SAN FRANCISCO (IDG) -- Steve Ballmer's promotion to Microsoft chief executive officer didn't come as a surprise to industry analysts, although the timing of the announcement raised a few eyebrows.

Ballmer will take over from Bill Gates as CEO while retaining his title of company president, Microsoft said. Gates, meanwhile, will continue as Microsoft chairman and take on a new role, that of chief software architect.
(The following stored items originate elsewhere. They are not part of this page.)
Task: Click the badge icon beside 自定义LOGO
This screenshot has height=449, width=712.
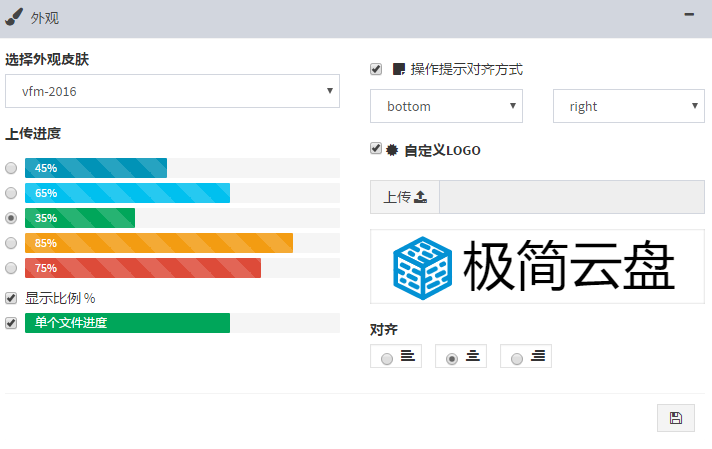Action: click(x=392, y=150)
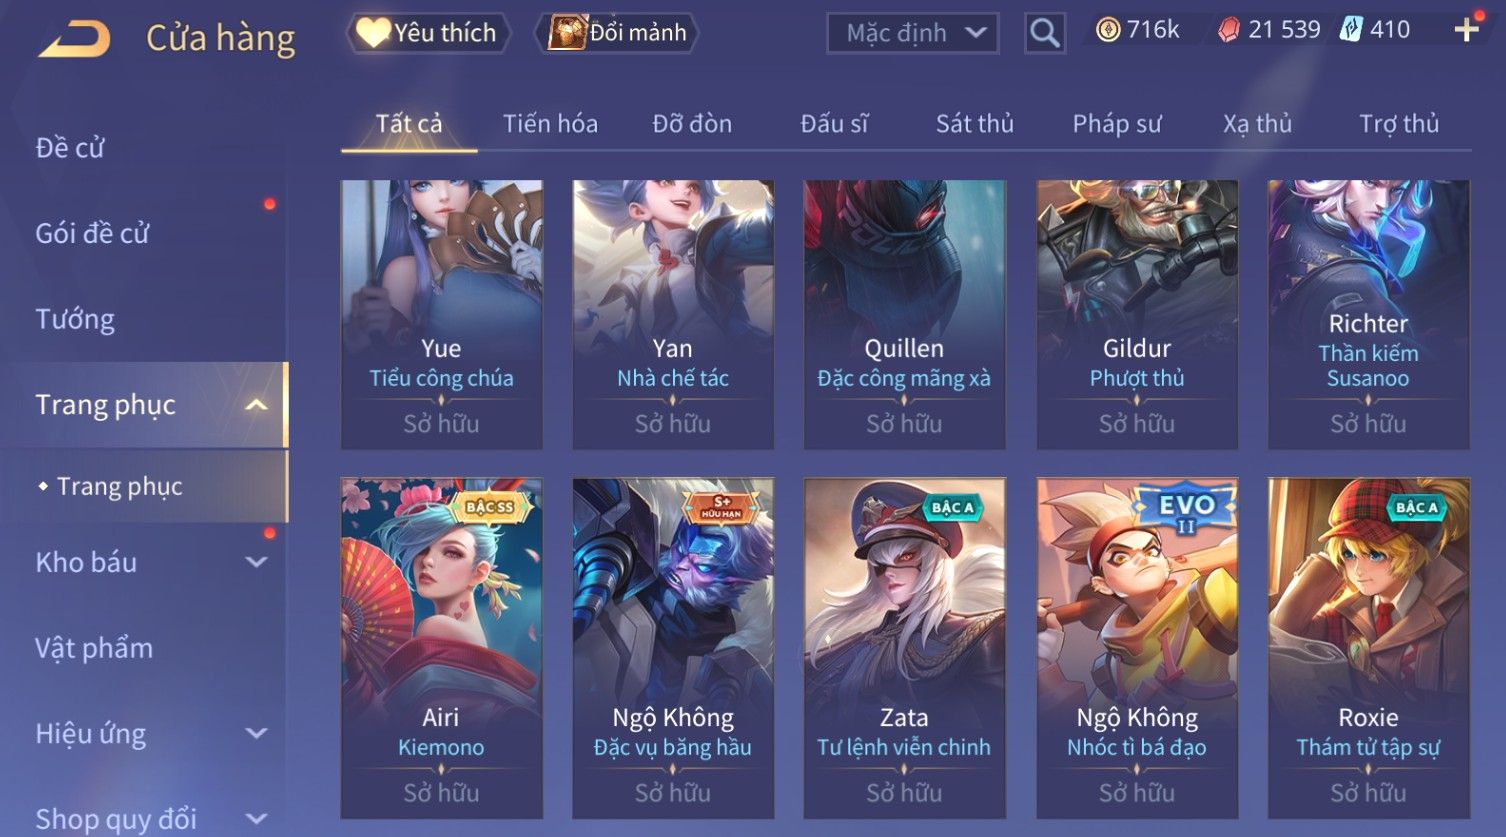The height and width of the screenshot is (837, 1506).
Task: Switch to the Sát thủ tab
Action: click(x=974, y=124)
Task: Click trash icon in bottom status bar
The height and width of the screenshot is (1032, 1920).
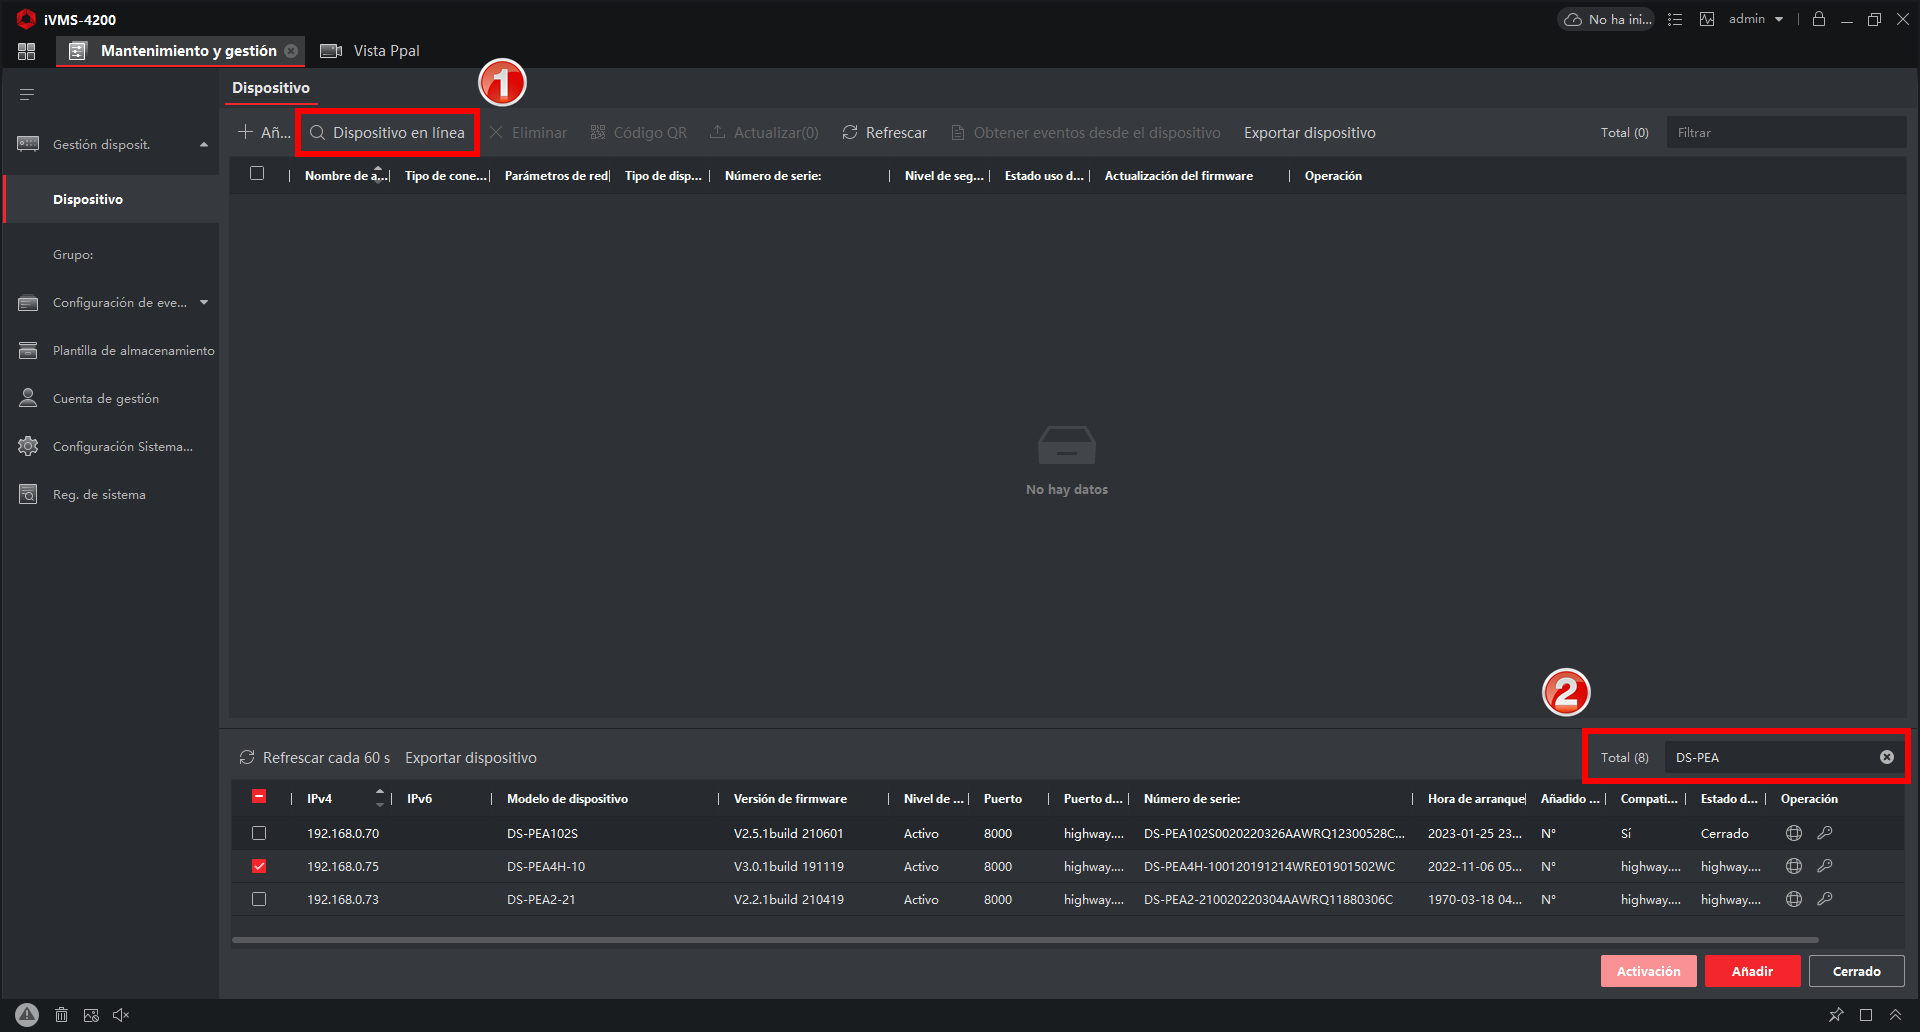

The software giant also announced a new strategy aimed at providing an overarching vision for the company's products to reflect the ever-growing importance of the Internet.

"It was pretty much expected," said Tim Bajarin, president of market research company Creative Strategies, in Campbell, Calif., adding that Gates began stepping down from the day-to-day running of Microsoft a long time ago, even before he appointed Ballmer company president in July 1998.
IDC: Microsoft breakup would benefit the industry

"It's been on the cards for a while," agreed Larry Perlstein, research director, Research Advisory Services, with Gartner Group, based in San Jose, Calif. "The antitrust case has eaten up an inordinate amount of Gates' time, taking him away from what he loves best -- driving the technology direction of the company."

"Gates really felt he wanted to get back to his roots in software design and software strategy," Bajarin said.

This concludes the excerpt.